Your task:
Please return exactly the lines from the beginning of the listing up to and including the line with "Screen dimensions: 1456x819", with no pictures.
===== Record set =====
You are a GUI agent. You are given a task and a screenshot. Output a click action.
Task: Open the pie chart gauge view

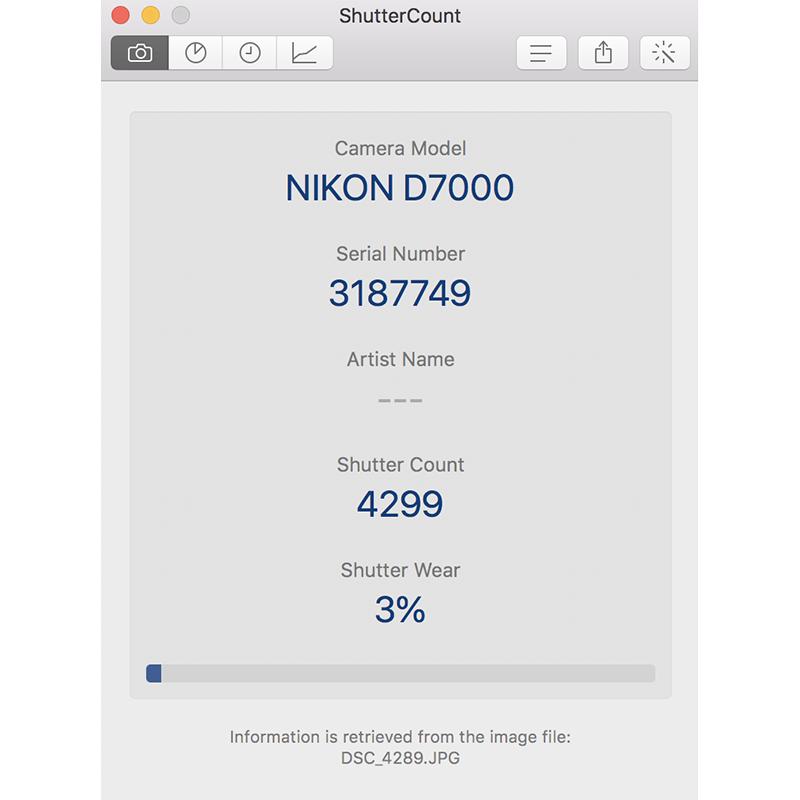(196, 53)
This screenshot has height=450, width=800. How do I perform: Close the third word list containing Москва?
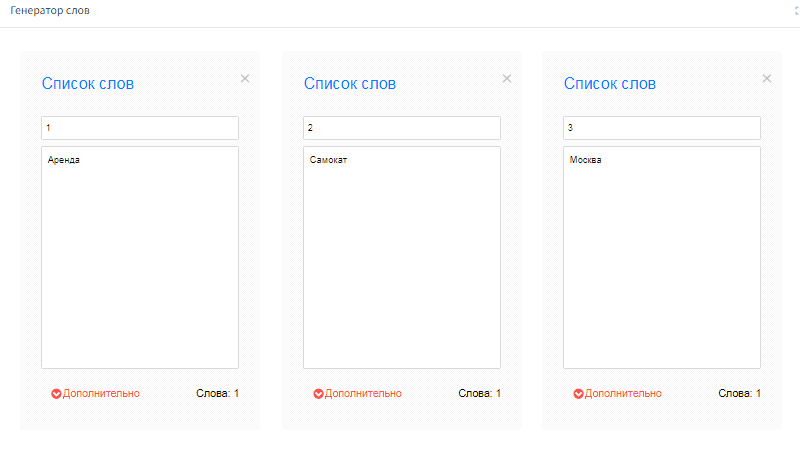[767, 78]
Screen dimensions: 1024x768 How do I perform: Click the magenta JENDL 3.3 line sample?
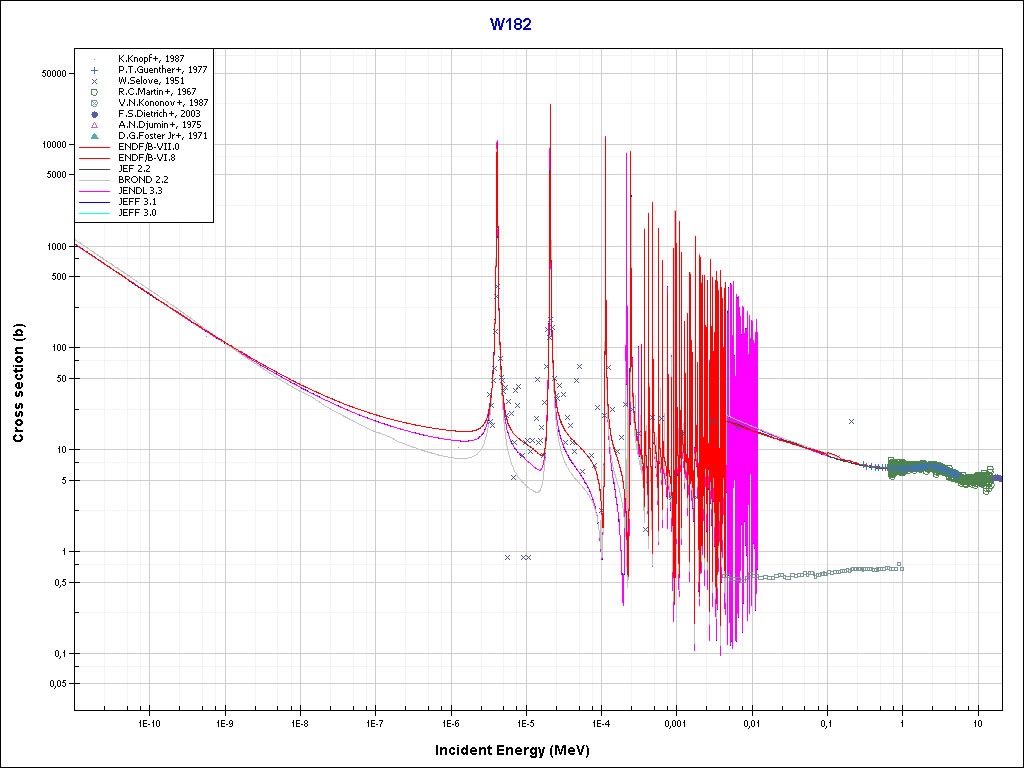pyautogui.click(x=94, y=191)
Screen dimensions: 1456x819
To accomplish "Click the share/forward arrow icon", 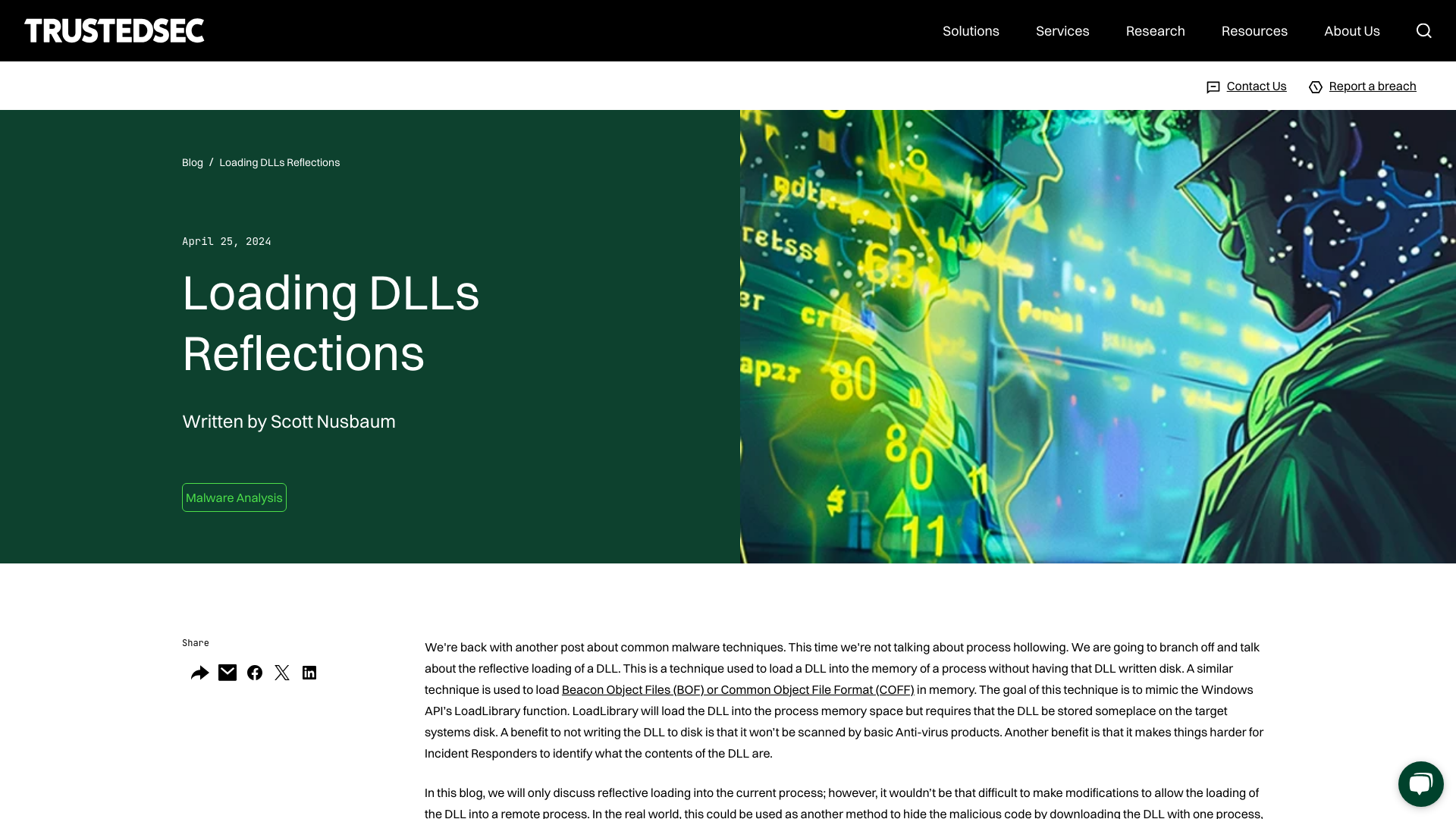I will click(x=199, y=672).
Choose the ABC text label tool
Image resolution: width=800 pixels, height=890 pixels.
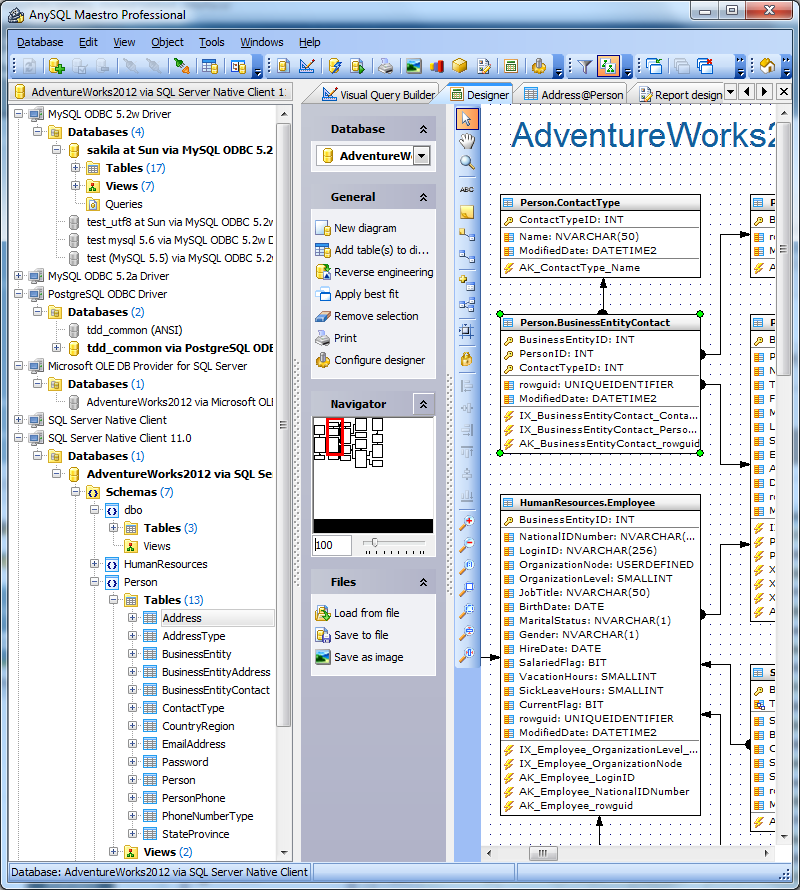pyautogui.click(x=466, y=190)
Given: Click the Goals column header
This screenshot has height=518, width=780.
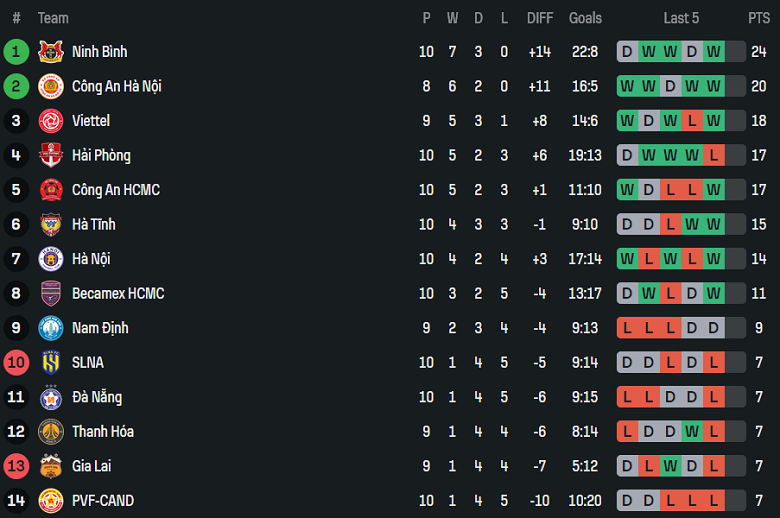Looking at the screenshot, I should (x=585, y=18).
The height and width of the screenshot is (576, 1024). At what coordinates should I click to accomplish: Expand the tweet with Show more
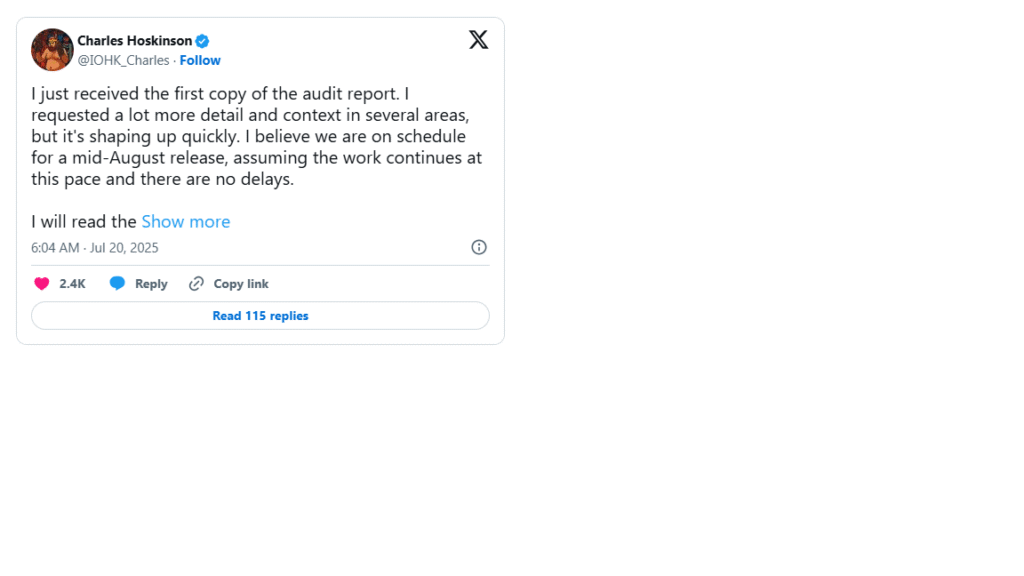click(x=186, y=222)
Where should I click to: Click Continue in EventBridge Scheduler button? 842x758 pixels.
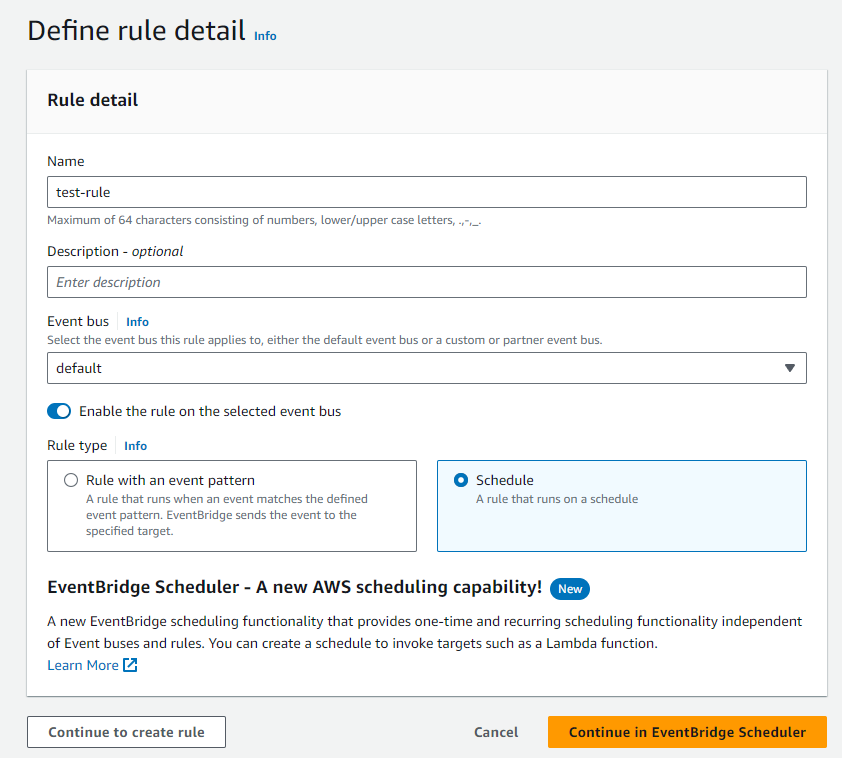[687, 732]
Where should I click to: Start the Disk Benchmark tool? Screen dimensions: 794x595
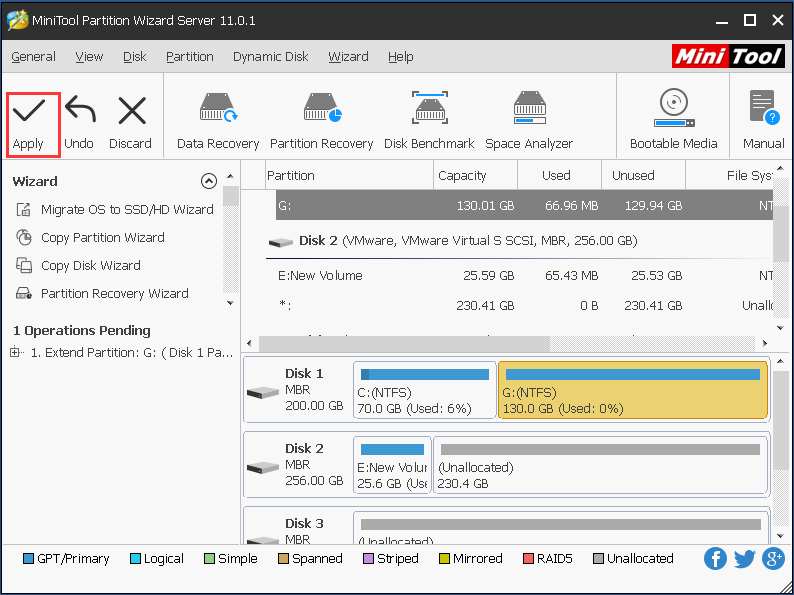[x=429, y=110]
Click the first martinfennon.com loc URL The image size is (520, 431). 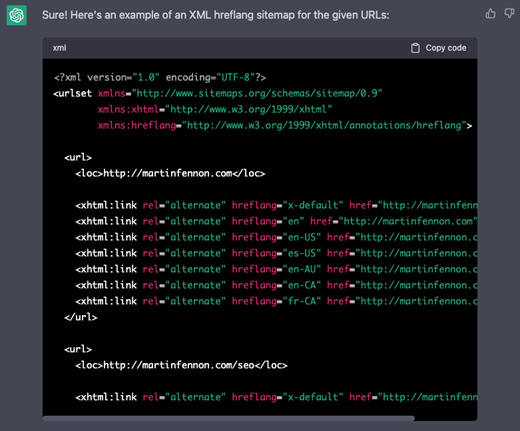[168, 173]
=====
Answer to the exercise:
You are a GUI agent. You are given a task and a screenshot. Output a click action.
Task: Open the pie chart gauge view

(196, 53)
This screenshot has height=450, width=800. How do I perform: Close the third word list containing Москва?
[767, 78]
Screen dimensions: 1024x768 How do I perform: Click the magenta JENDL 3.3 line sample?
pyautogui.click(x=94, y=191)
Screen dimensions: 1456x819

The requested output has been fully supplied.